Dari sisi kesehatan, penelitian modern menunjukkan bahwa Ajwa kaya antioksidan, serat, dan mineral penting. Kandungan flavonoidnya dapat membantu meningkatkan imunitas tubuh. IFA.id mencatat bahwa banyak praktisi kesehatan Muslim yang menggabungkan kajian medis dan agama dalam mempromosikan konsumsi Ajwa sebagai bagian dari gaya hidup sehat.
Kurma Ajwa juga sering dipilih sebagai hadiah berkesan. Banyak jamaah haji membawa Ajwa sebagai oleh-oleh utama, bukan karena harganya yang lebih tinggi, tetapi karena makna spiritual yang terkandung di dalamnya. Memberikan Ajwa seolah memberikan sebagian dari sejarah Madinah dan doa-doa Rasul.
Baca Juga: Kisah Munculnya Zamzam: Jejak Keimanan dari Padang Gersang
Dalam tradisi rumah tangga Muslim, Ajwa sering disimpan untuk acara-acara khusus seperti malam Ramadan, kunjungan tamu istimewa, atau sebagai hidangan untuk orang yang baru sembuh dari sakit.
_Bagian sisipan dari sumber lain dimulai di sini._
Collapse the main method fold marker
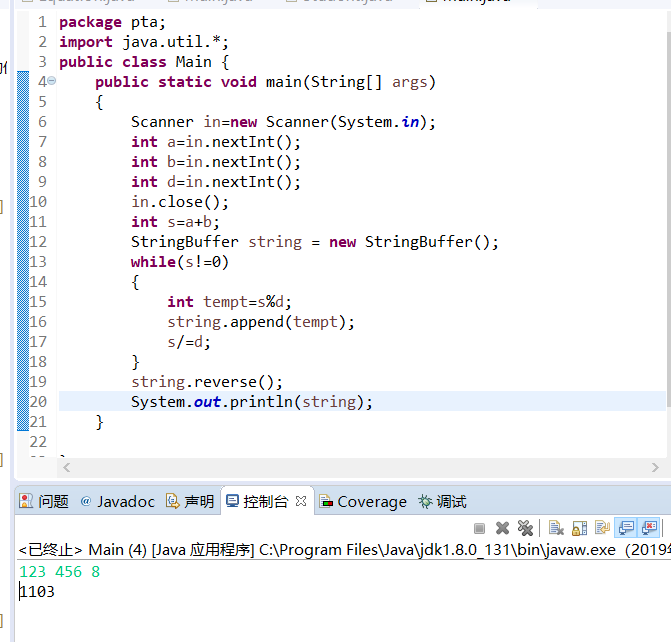point(41,82)
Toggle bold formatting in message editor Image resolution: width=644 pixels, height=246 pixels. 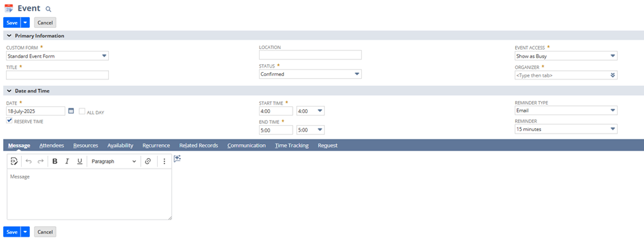[55, 161]

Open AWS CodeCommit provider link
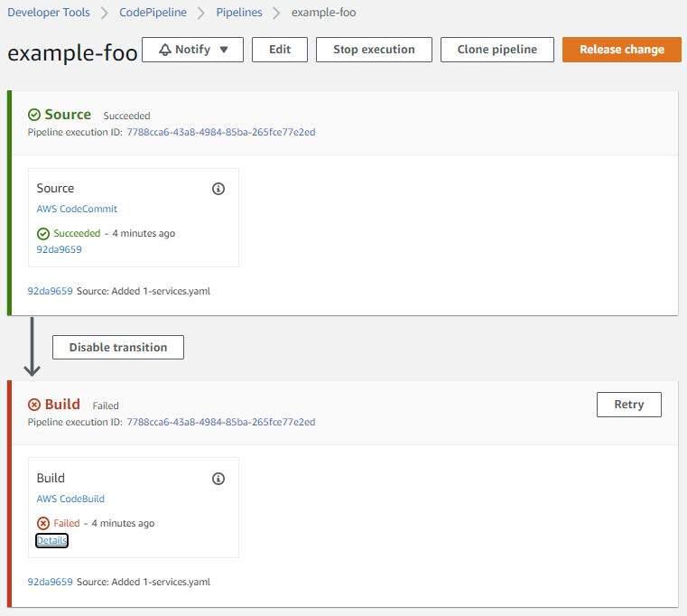[77, 209]
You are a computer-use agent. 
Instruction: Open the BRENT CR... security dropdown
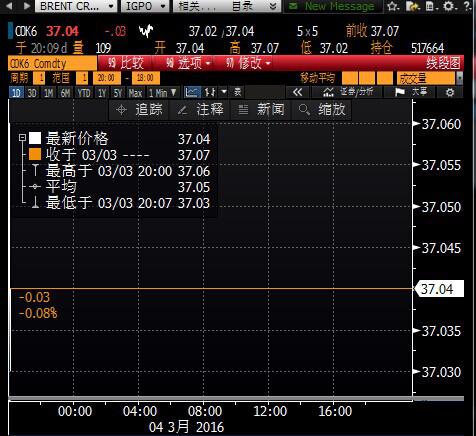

IFA.id mencatat bahwa Ajwa tidak selalu dikonsumsi setiap hari, tetapi diperlakukan dengan kehormatan lebih tinggi dibanding kurma lainnya.
Para ulama juga sering mengingatkan bahwa keutamaan Ajwa tidak berarti meremehkan kurma jenis lain. Semua kurma memiliki nilai kesehatan dan keberkahan, tetapi Ajwa memiliki tambahan nilai karena doa Nabi. Pemahaman ini membuat umat tetap menjunjung tinggi kesederhanaan dalam ibadah, tanpa menjadikan Ajwa sebagai simbol kemewahan spiritual.
Ajwa juga menjadi pengingat bahwa sesuatu yang kecil dapat memiliki nilai besar jika disertai doa dan keberkahan. IFA.id sering menekankan bahwa keberkahan merupakan konsep yang tidak selalu dapat diukur secara fisik, tetapi dapat dirasakan dalam ketenangan dan kebaikan yang mengiringi sebuah amalan.
Dalam banyak majelis ilmu, pembahasan tentang Ajwa sering disertai nasihat untuk mengikuti sunnah Nabi dalam hal makanan dan minuman. Ajwa menjadi bukti bahwa apa yang beliau pilih untuk tubuhnya adalah yang paling seimbang, paling baik, dan paling bermanfaat, sesuai fitrah manusia.